Gründlich aufgearbeitet hat der Autor die Rolle ehemaliger NS-Militärrichter, die für viele Todesurteile verantwortlich waren. Einige von ihnen machten in der BRD wieder Karriere als Juristen und Politiker, verharmlosten wie Hans Karl Filbinger, Ministerpräsident in Baden-Württemberg von 1966 bis 1978, ihre eigene Rolle als Blutrichter. Als vielzitierte Wissenschaftler verhinderten einige von ihnen jahrzehntelang die Rehabitlitation der Opfer der NS-Militärjustiz – ein Unrecht, das erst 2009 aufgehoben wurde. Für Cantzen offenbart dieses traurige Kapitel, wie tief das militärische Denken und bedingungsloser Gehorsam auch in Teilen der deutschen Nachkriegsgesellschaft verankert blieben.
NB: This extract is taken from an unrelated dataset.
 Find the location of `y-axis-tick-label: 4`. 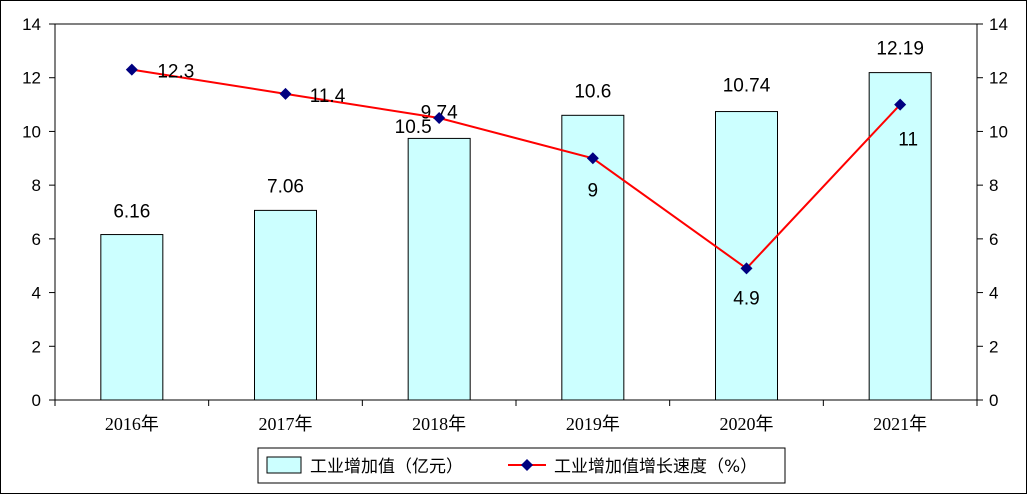

y-axis-tick-label: 4 is located at coordinates (36, 294).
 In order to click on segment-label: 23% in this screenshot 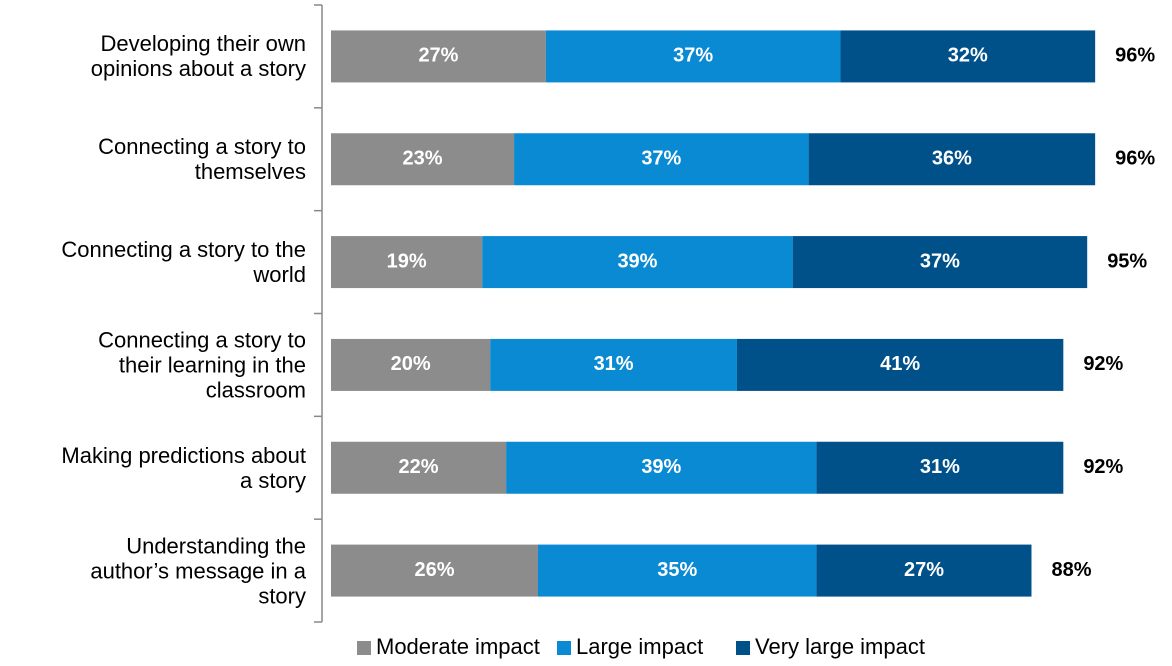, I will do `click(423, 159)`.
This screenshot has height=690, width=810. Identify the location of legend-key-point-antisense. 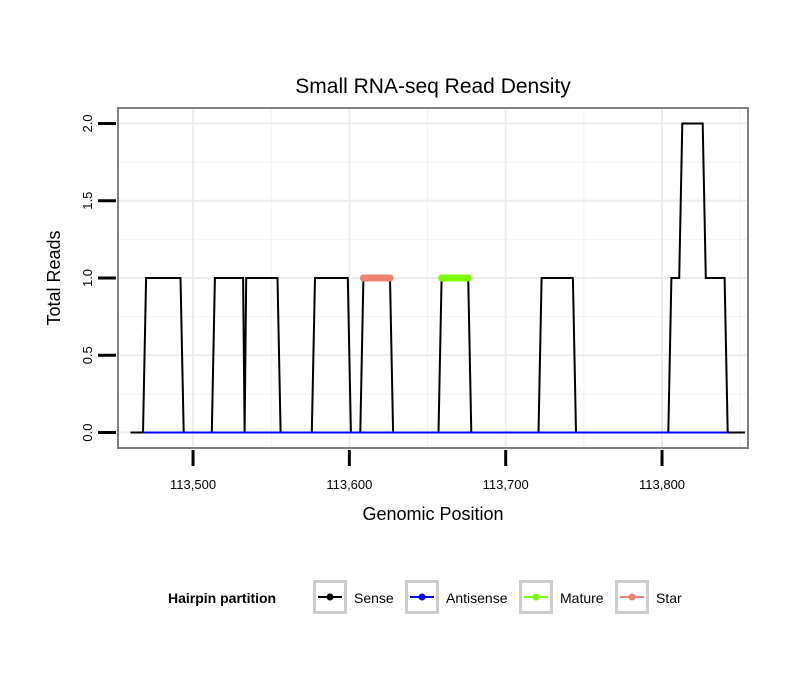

Eine andere Lesart von Desertion hatten Teile der Studierendenbewegung. Für sie war das nicht Fahnenflucht, sondern ein Akt der Selbstbehauptung. »Eine Desertion ist eine moralisch gerechtfertigte, aber rechtlich sanktionierte Kündigung einer Zwangsmitgliedschaft«, zitiert Cantzen den US-Schriftsteller Henry David Thoreau. Auch andere Schriftsteller waren prominente Fürsprecher der Deserteure, etwa Lew Tolstoi und Heinrich Böll.
In seinem Buch verbindet Cantzen Einzelschicksale mit strukturellen Analysen, zeigt juristische Kontinuitäten und gesellschaftliche Tabus, die bis heute nachwirken. Er schlägt den Bogen in die Gegenwart: zu russischen und ukrainischen Deserteuren sowie zu Fragen des Asylrechts.
Frieden beginnt mit Widerspruch
Cantzens Buch erinnert daran, dass Wehrhaftigkeit nicht nur militärisch, sondern auch moralisch verstanden werden kann – als Fähigkeit, Nein zu sagen, wenn das Töten zum Befehl wird. Deserteure sind für ihn keine Feiglinge, sondern Menschen, die das Recht auf Selbstbestimmung verteidigen. In einer politischen Landschaft, die wieder bereit ist, Krieg als notwendiges Mittel der Politik zu akzeptieren, erinnert dieses Buch daran, dass Gewissen Widerstand bedeutet – und dass Frieden nicht mit Anpassung, sondern mit Widerspruch beginnt.